We left the room, the Yule Greave looking after us red-faced and watery-eyed. Her gallery, I found out, was a mezzanine floor somewhere in the west wing. The sun was just coming round to it, pouring obliquely in through the tall lanceolate windows. The Yule Greave’s wife stood in an intermittent pool of warm yellow light with her hands clasped anxiously.

“Ringmer?” she called. “Ringmer?”

We stood and listened to the wind blustering about outside.

After a moment a boy of twenty or so came out of the shadows of the mezzanine. He looked surprised to see her. He had the thick legs and shoulders of the moorland people, and the characteristic soft brown hair chopped off to a line above his raw-looking ears. He was carrying a horse’s head on a pole.

“I see you have the rest of the Mari,” she said with a smile. “Do you think you could show Lord Cromis? I’ve brought the coat back with me.”

It was an astonishing specimen. Usually you find the skull boiled and crudely varnished, or buried for a year to get rid of the flesh, a makeshift wire hinge for the jaw, and the bottoms of cheap green bottles for eyes.
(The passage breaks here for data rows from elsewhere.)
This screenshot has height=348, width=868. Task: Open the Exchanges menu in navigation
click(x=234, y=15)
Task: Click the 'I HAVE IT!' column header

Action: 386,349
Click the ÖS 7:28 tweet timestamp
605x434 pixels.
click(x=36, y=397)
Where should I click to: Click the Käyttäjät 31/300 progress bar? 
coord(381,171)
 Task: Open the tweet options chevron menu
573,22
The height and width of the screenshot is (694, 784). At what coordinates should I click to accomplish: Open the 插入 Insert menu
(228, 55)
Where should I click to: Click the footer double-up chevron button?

This one had been made long ago, and with more care: it was lacquered black, its jaw hinged with massive silver rivets, and somehow the inside of a pomegranate had been preserved and inserted, half in each orbit, so that the seeds made bulging, faceted eyes. It must have been appallingly heavy for the operator. The pole on which it rested was brown bone, three and a half feet long and polished with use.
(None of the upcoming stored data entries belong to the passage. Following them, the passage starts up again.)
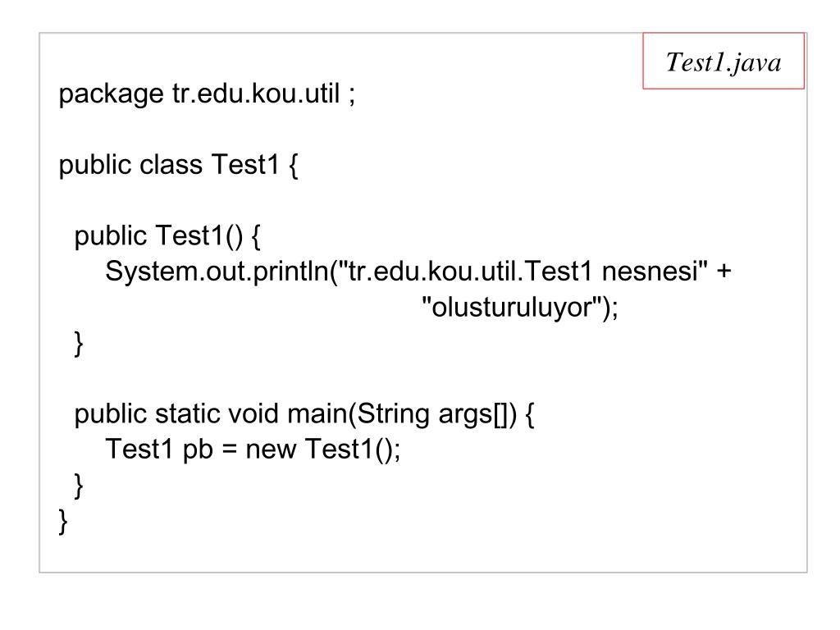840x630 pixels.
Task: Click the 'Test1 pb = new Test1();' statement
Action: tap(253, 449)
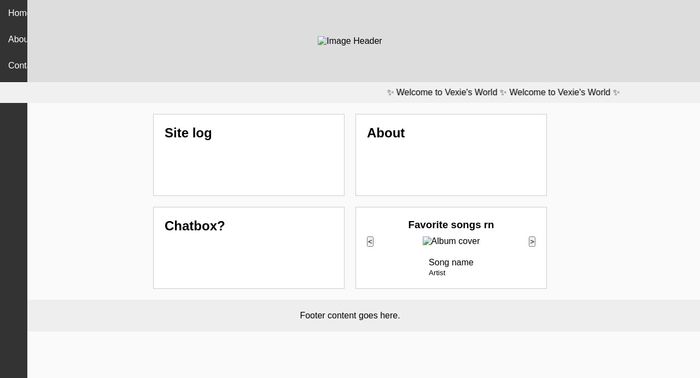The height and width of the screenshot is (378, 700).
Task: Click the Song name text
Action: (x=451, y=262)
“It is very striking,” I said.

The boy now took the embroidered cloth and shook it out. Hooks fitted along its top edge allowed it to be gathered beneath the horse’s head so that it fell in stiff folds and obscured the pole. With a quick, agile movement he slipped under it and crouched down. The Mari came to life, humpbacked, curvetting, and snapping its jaw. It predated not only the Yule Greave but his house. Time opened like a hole underneath us, and the Yule Greave’s wife stepped back suddenly.

“ ‘Open the door for us,’ ” chanted the boy:

“ ‘It is cold outside for the Grey Mare

Its heels are almost frozen.’ ”

“I would admit you at my peril,” I said. The Yule Greave’s wife laughed.

Later I went to examine some manuscripts which belonged to the house. They were kept at the other end of the mezzanine. When I looked back the Yule Greave’s wife was standing next to the mast horse. Its eyes glittered, its lower jaw hung down. Her hand was resting on its back, just as it might rest on the neck of a real animal, and she was saying something to it in a low voice. I never found out what, because at that moment the Yule Greave came puffing and panting into the gallery, limping as if he had banged his leg and shouting,

“All right, come on, you’ve seen enough of this.”

The Mari reared up for a second, bared its white teeth, then retreated into the shadows, and the boy Ringmer, presumably, with it.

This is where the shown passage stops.